# portupgrade output - interpretation



## jaymax (Aug 12, 2012)

Hello,

Doing a new installation of FreeBSD 9.0-RELEASE #0, with Ports installation, followed by a 'portupgrade'. Was served with the following -

```
# portupgrade -afu
[Updating the pkgdb <format:bdb_btree> in /var/db/pkg ... - 609 packages found (-0 +351) ....................................................................................................100....................................................................................................200....................................................................................................300................................................... done]
[missing key: virtual_categories] [Updating the portsdb <format:bdb_btree> in /usr/ports ... - 0 port entries found  ..... done]
missing key: virtual_categories: Cannot read the portsdb!
database file error
** Port directory not found: sysutils/automount
[missing key: virtual_categories] [Updating the portsdb <format:bdb_btree> in /usr/ports ... - 0 port entries found  ..... done]
missing key: virtual_categories: Cannot read the portsdb!
/usr/local/lib/ruby/site_ruby/1.8/portsdb.rb:491:in `open_db': database file error (PortsDB::DBError)
        from /usr/local/lib/ruby/site_ruby/1.8/portsdb.rb:659:in `port'
        from /usr/local/lib/ruby/site_ruby/1.8/portsdb.rb:847:in `all_depends_list'
        from /usr/local/lib/ruby/site_ruby/1.8/pkgdb.rb:843:in `tsort_build'
        from /usr/local/lib/ruby/site_ruby/1.8/pkgdb.rb:835:in `each'
        from /usr/local/lib/ruby/site_ruby/1.8/pkgdb.rb:835:in `tsort_build'
        from /usr/local/lib/ruby/site_ruby/1.8/pkgdb.rb:857:in `sort_build'
        from /usr/local/lib/ruby/site_ruby/1.8/pkgdb.rb:861:in `sort_build!'
        from /usr/local/sbin/portupgrade:790:in `main'
        from /usr/local/lib/ruby/1.8/optparse.rb:791:in `initialize'
        from /usr/local/sbin/portupgrade:231:in `new'
        from /usr/local/sbin/portupgrade:231:in `main'
        from /usr/local/sbin/portupgrade:2219
```
Not too sure how to interpret all, especially  
references to "missing key: virtual_categories"; "database file error"
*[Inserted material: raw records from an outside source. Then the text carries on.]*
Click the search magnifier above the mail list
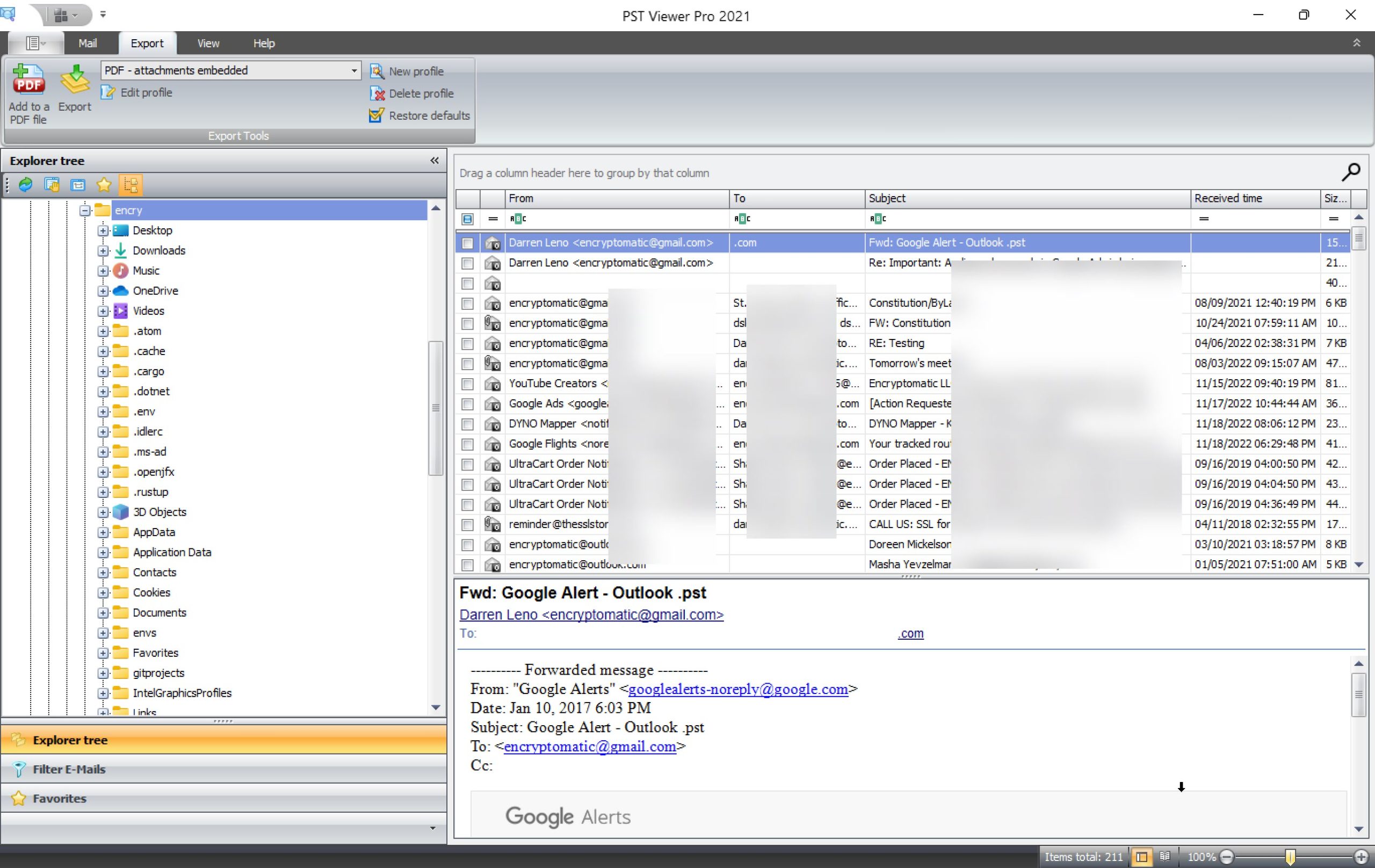 click(1350, 171)
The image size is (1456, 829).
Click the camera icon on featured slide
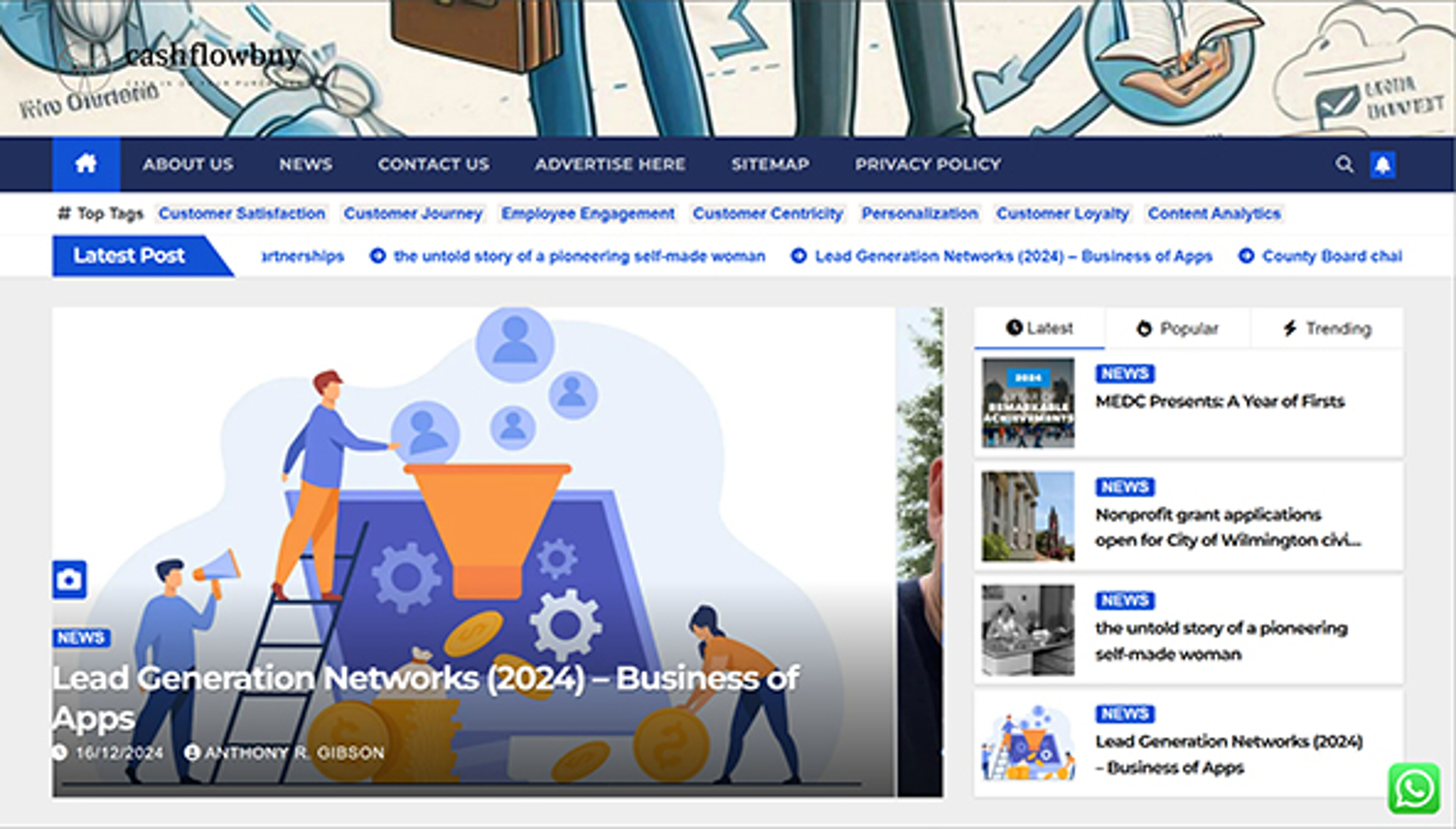(x=69, y=579)
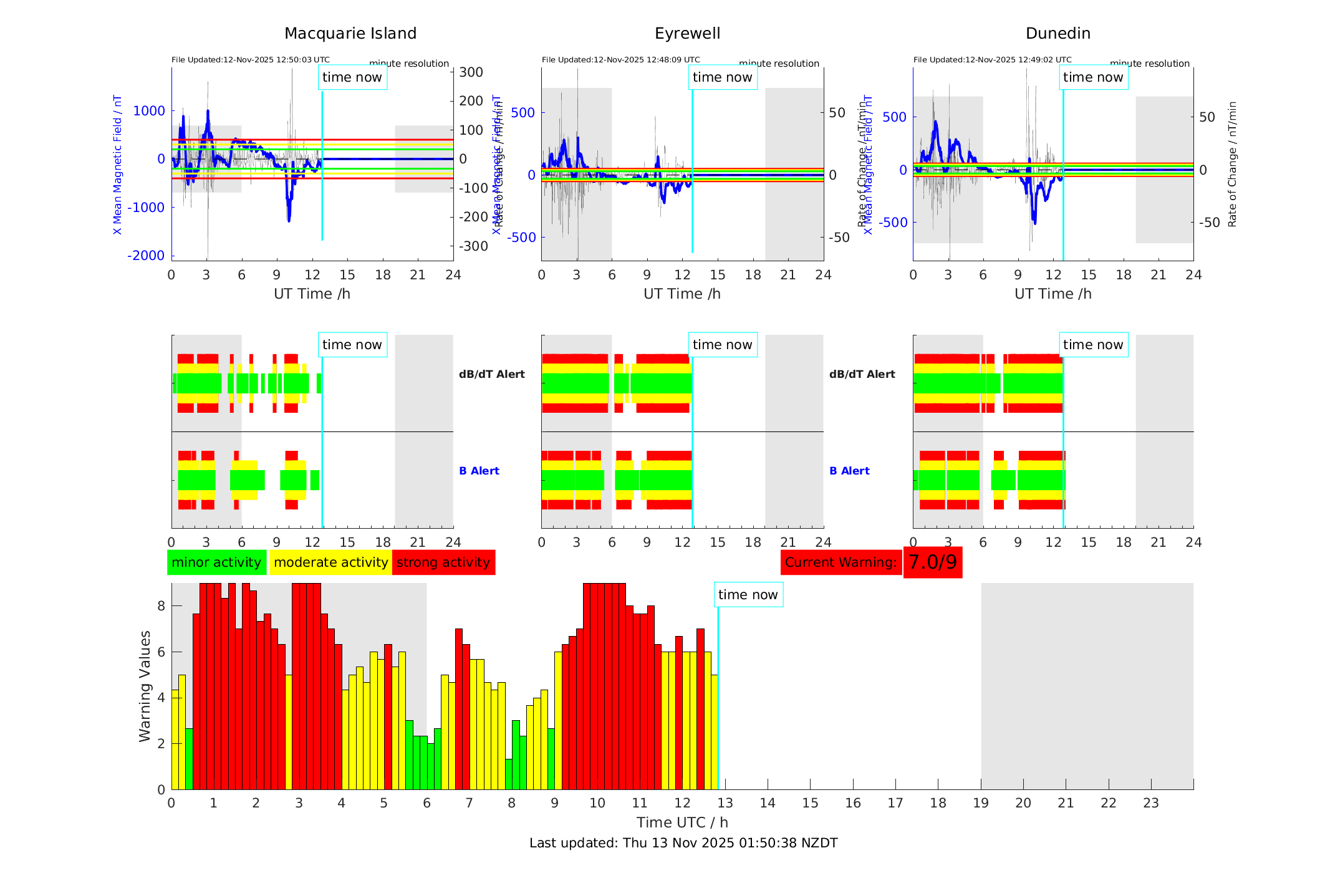Click the red 'strong activity' legend swatch
The width and height of the screenshot is (1320, 896).
[x=443, y=562]
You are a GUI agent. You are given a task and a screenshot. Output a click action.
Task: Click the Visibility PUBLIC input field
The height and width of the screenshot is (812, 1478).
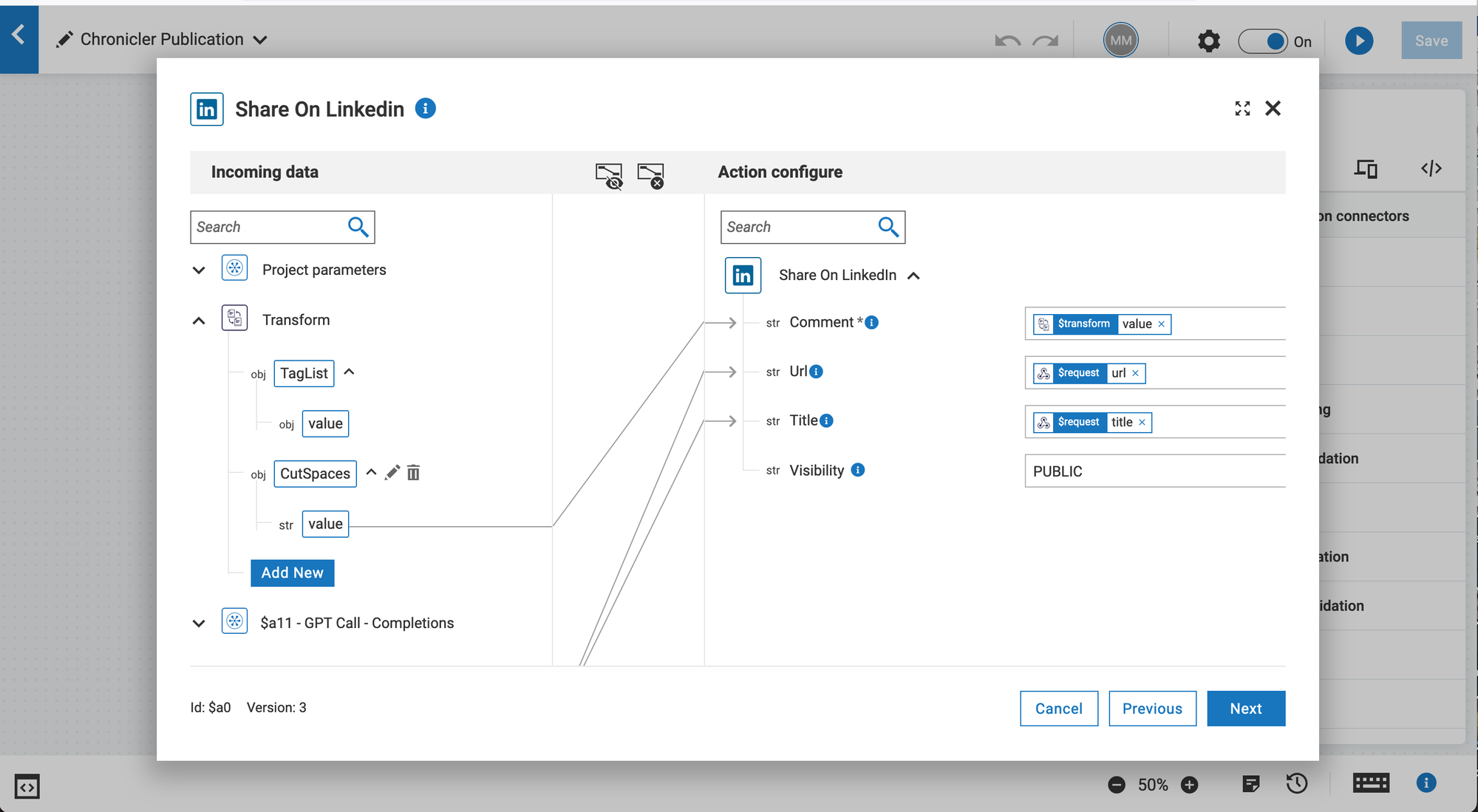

Some clarification would be helpful.

Thanks!


----------



## setevoy (Aug 13, 2012)

I have the same problem some time ago. As I remember I just perform update ports collection:


```
portsnap fetch update
```


```
pkgdb -fu
```


----------



## setevoy (Aug 14, 2012)

Hi, *jaymax*, did you find solution?


----------



## jaymax (Aug 14, 2012)

Nope: I took your advice, used 
	portsnap -extract	#> Rebuilds complete Ports Tree
	portsnap -fetch	#> Fetches Ports collection
	portsnap -update	#> Upgrades Tree built w/ -extract, and fetched
That seem to have done, still have to check if it was complete.

Thanks!


----------